=== Teks Halaman ===
Sementara sentimen positif akan datang jika Biden terpilih. Ini lantaran Biden sudah berjanji akan mengutamakan negosiasi dengan Tiongkok dan era proteksionisme diperkirakan mereda. "Ini dapat memberikan sentimen positif kepada emerging market dan aliran modal masuk ke Indonesia," ujarnya. 

Pendapat berbeda diberikan Ekonom Insttitut Kasjian Strategis Universitas Kebangsaan Eric Sugandi. Menurut dia, Trump memiliki rencana kebijakan untuk memangkas pajak korporasi dan kelas ata sehingga dapat menimbulkan reaksi positif dari pasar jika kembali terpilih. 

Di sisi lain, Biden memiliki kebijakan untuk menaikkan pajak bagi golongan kelas atas dan korporasi. Jika mantan Wapres AS itu terpilih, sebenarnya ada risiko ketidakpastiaan terhadap kebijakan yang bisanya tidak disukai investor.

"Selain itu jika Trump kalah, volatilitas pasar akan ditentukan oleh bagaimana sikap Trump saat kalah. Kalau tidak terima, maka ada risiko pasar akan bergejolak hingga ada keputusan dari Mahkamah Agung," katanya.

Adapun dampak Pilpres AS ke pasar modal Indonesia, menurut dia, akan mengikuti arah pergerakan bursa AS dan regional. "Sementara untuk surat utang, ada resiko outflows dari SUN siapapun yg terpilih di AS tetapi hanya beberapa hari biasanya," kata dia.

USA-ELECTION/DEBATE (ANTARA FOTO/REUTERS/Mike Segar/WSJ/dj)

Rupiah Paling Diuntungkan

Riset yang dibuat Bloomberg menunjukkan rupiah bersama won Korea Selatan akan memperoleh manfaat terbesar jika arus investor asing kembali ke Asia usai Pilpres AS.

Studi skor-Z mengukur jumlah bergulir 12 bulan dari aliran modal asing masuk portofolio dan membandingkannya dengan rerata lima tahun, memperhitungkan penilaian mata uang dan fundamental ekonomi.

Arus masuk portofolio saham Korea Selatan memiliki skor Z negatif 2,3. Sedangkan dalam kasus Indonesia, aliran masuk obligasi memiliki skor-S minus 2,9%. Dengan demikian, rebound kembali ke rata-rata lima tahun akan bernilai 1,5% terhadap PDB Korea Selatan, sedangkan 1,1% dari PDB untuk Indonesia.

Pasar keuangan negara berkembang hampir tidak menerima arus masuk portofolio bersih sejak pandemi Covid-19 menghantam karena investor mengejar pengembalian ekuitas AS, saham teknologi global, dan pasar Tiongkok. Kondisi ini berbanding terbalik dengan arus masuk hampir US$ 100 miliar untuk periode yang sesuai setelah krisis keuangan global 2008.
=== Bahan yang Disediakan ===
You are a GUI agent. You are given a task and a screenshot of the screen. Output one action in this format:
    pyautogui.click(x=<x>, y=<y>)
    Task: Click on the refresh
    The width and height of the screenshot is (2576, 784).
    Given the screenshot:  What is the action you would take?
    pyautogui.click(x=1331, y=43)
===
## Perintah Tugas
Tulis ulang bagian teks halaman dari "Adapun dampak Pilpres" sampai dengan "dan fundamental ekonomi.", dan ganti "Pilpres AS" dengan "pemilihan presiden AS". Data tersebut tidak dipakai dalam tugas ini.

## Jawaban
Adapun dampak pemilihan presiden AS ke pasar modal Indonesia, menurut dia, akan mengikuti arah pergerakan bursa AS dan regional. "Sementara untuk surat utang, ada resiko outflows dari SUN siapapun yg terpilih di AS tetapi hanya beberapa hari biasanya," kata dia.

USA-ELECTION/DEBATE (ANTARA FOTO/REUTERS/Mike Segar/WSJ/dj)

Rupiah Paling Diuntungkan

Riset yang dibuat Bloomberg menunjukkan rupiah bersama won Korea Selatan akan memperoleh manfaat terbesar jika arus investor asing kembali ke Asia usai pemilihan presiden AS.

Studi skor-Z mengukur jumlah bergulir 12 bulan dari aliran modal asing masuk portofolio dan membandingkannya dengan rerata lima tahun, memperhitungkan penilaian mata uang dan fundamental ekonomi.